"I don' know!" was the apathetic answer.

"Then who does?" inquired the indolent young officer, as he stood humming and rocking on his heels and swinging his stick by its wrist-thong.

The man known as Batty may or may not have been about to answer him. His lips moved, but no sound came from them. His attention, apparently, was suddenly directed elsewhere. For approaching him from the east his eyes had made out the familiar figure of old McCooey, the oldest plain-clothes man who still came out from Headquarters to "pound the pavement."

And at almost the same time, approaching him from the west, he had caught sight of another figure.

It was that of a dapper and thin-faced man who might have been anywhere from forty to sixty years of age. He walked, however, with a quick and nervous step. Yet the most remarkable thing about him seemed to be his eyes. They were wide-set and protuberant, like a bird's, as though years of being hunted had equipped him with the animal-like faculty of determining without actually looking back just who might be following him.

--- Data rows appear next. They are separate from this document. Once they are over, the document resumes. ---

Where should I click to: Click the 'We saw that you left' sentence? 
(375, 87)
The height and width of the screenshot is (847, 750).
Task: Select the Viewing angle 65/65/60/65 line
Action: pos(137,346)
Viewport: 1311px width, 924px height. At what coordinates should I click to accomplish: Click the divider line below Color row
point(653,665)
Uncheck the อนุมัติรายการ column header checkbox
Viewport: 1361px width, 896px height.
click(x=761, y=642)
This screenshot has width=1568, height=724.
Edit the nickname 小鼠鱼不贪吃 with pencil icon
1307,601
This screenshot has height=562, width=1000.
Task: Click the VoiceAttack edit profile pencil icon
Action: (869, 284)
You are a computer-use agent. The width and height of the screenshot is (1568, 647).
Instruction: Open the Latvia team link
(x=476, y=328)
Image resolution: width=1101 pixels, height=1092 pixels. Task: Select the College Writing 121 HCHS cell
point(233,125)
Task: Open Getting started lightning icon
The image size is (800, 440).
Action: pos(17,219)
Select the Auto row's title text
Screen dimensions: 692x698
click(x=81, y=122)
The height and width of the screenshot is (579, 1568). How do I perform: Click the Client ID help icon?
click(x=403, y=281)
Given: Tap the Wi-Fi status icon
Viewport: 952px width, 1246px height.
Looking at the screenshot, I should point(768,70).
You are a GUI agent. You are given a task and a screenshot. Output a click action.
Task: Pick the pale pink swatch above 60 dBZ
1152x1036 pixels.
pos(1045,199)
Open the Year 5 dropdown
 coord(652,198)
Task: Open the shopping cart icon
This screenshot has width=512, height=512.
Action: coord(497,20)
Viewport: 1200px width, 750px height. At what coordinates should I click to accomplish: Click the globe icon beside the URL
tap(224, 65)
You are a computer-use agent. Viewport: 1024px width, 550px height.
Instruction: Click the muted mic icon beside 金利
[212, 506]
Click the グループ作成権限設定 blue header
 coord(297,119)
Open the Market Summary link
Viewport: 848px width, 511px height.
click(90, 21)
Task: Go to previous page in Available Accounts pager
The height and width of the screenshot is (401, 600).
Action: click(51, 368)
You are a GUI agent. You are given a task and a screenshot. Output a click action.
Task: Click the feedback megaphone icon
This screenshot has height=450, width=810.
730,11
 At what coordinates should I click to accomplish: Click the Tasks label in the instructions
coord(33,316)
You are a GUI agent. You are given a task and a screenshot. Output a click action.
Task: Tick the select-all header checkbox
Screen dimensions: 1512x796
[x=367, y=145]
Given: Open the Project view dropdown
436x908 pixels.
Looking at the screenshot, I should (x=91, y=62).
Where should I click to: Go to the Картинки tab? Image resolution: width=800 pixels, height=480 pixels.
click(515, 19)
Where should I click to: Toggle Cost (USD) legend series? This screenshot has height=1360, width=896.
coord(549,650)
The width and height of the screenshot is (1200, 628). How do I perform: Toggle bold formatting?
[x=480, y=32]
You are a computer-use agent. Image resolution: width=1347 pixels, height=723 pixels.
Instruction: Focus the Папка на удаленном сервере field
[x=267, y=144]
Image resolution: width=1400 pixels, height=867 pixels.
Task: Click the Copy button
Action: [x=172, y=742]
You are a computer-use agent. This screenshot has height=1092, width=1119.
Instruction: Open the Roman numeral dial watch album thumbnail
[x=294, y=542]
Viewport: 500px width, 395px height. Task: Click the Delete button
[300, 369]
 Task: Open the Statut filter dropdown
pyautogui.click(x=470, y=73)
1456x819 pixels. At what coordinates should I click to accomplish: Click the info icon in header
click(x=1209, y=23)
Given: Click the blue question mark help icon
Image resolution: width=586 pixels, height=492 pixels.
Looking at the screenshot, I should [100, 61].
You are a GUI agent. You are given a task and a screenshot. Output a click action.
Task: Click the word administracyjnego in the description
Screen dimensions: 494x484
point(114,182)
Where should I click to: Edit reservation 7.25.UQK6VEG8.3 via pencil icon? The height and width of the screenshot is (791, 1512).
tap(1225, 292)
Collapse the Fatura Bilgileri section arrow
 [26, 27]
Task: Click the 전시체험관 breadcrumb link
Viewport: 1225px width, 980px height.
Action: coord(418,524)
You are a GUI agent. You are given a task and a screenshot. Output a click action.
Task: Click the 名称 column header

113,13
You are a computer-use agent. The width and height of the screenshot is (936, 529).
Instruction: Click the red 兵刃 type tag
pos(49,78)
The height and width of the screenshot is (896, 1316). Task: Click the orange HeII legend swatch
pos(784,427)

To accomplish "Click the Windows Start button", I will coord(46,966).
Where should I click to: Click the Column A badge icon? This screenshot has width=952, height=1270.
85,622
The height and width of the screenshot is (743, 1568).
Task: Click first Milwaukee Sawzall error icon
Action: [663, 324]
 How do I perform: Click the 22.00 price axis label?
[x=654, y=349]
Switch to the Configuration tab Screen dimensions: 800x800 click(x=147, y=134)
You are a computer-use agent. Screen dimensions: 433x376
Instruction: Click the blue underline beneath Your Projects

Those alert and wide-set eyes, in fact, must have sighted McCooey at the same time that he fell under the vision of the old cement seller. For the dapper figure wheeled quietly and quickly about and stooped down at the very side of the humming patrolman. He stooped and examined one of the peddler's many-fractured china plates. He squinted down at it as though it were a thing of intense interest to him.

As he stooped there the humming patrolman was the witness of a remarkable and inexplicable occurrence. From the throat of the huge-shouldered peddler, not two paces away from him, he heard come a hoarse and brutish cry, a cry strangely like the bawl and groan of a branded range-cow. At the same moment the gigantic green-draped figure exploded into sudden activity. He seemed to catapult out at the stooping dapper figure, bearing it to the sidewalk with the sheer weight of his unprovoked assault.

There the struggle continued. There the two strangely diverse bodies twisted and panted and writhed. There the startlingly agile dapper figure struggled to throw off his captor. The arch of gas-pipe went over. Glue-bottles showered amid the shattered glass and crockery. But that once placid-eyed old cement seller struck to the unoffending man he had so promptly and so gratuitously attacked, stuck to him as though he had been glued there with his own cement. And before the patrolman could tug the combatants apart, or even wedge an arm into the fight, the exulting green-coated figure had his enemy on his back along the curb, and, reaching down into his capacious pocket, drew out two oddly shaped steel wristlets. Forcing up his captive's arm, he promptly snapped one steel wring on his own wrist, and one on the wrist of the still prostrate man.

"What 're yuh tryin' to do?" demanded the amazed officer, still tugging at the great figure holding down the smaller man. In the encounter between those two embattled enemies had lurked an intensity of passion which he could not understand, which seemed strangely akin to insanity itself.

It was only when McCooey pushed his way in through the crowd and put a hand on his shoulder that the old cement seller slowly rose to his feet. He was still panting and blowing. But as he lifted his face up to the sky his body rumbled with a Jove-like sound that was not altogether a cough of lungs overtaxed nor altogether a laugh of triumph.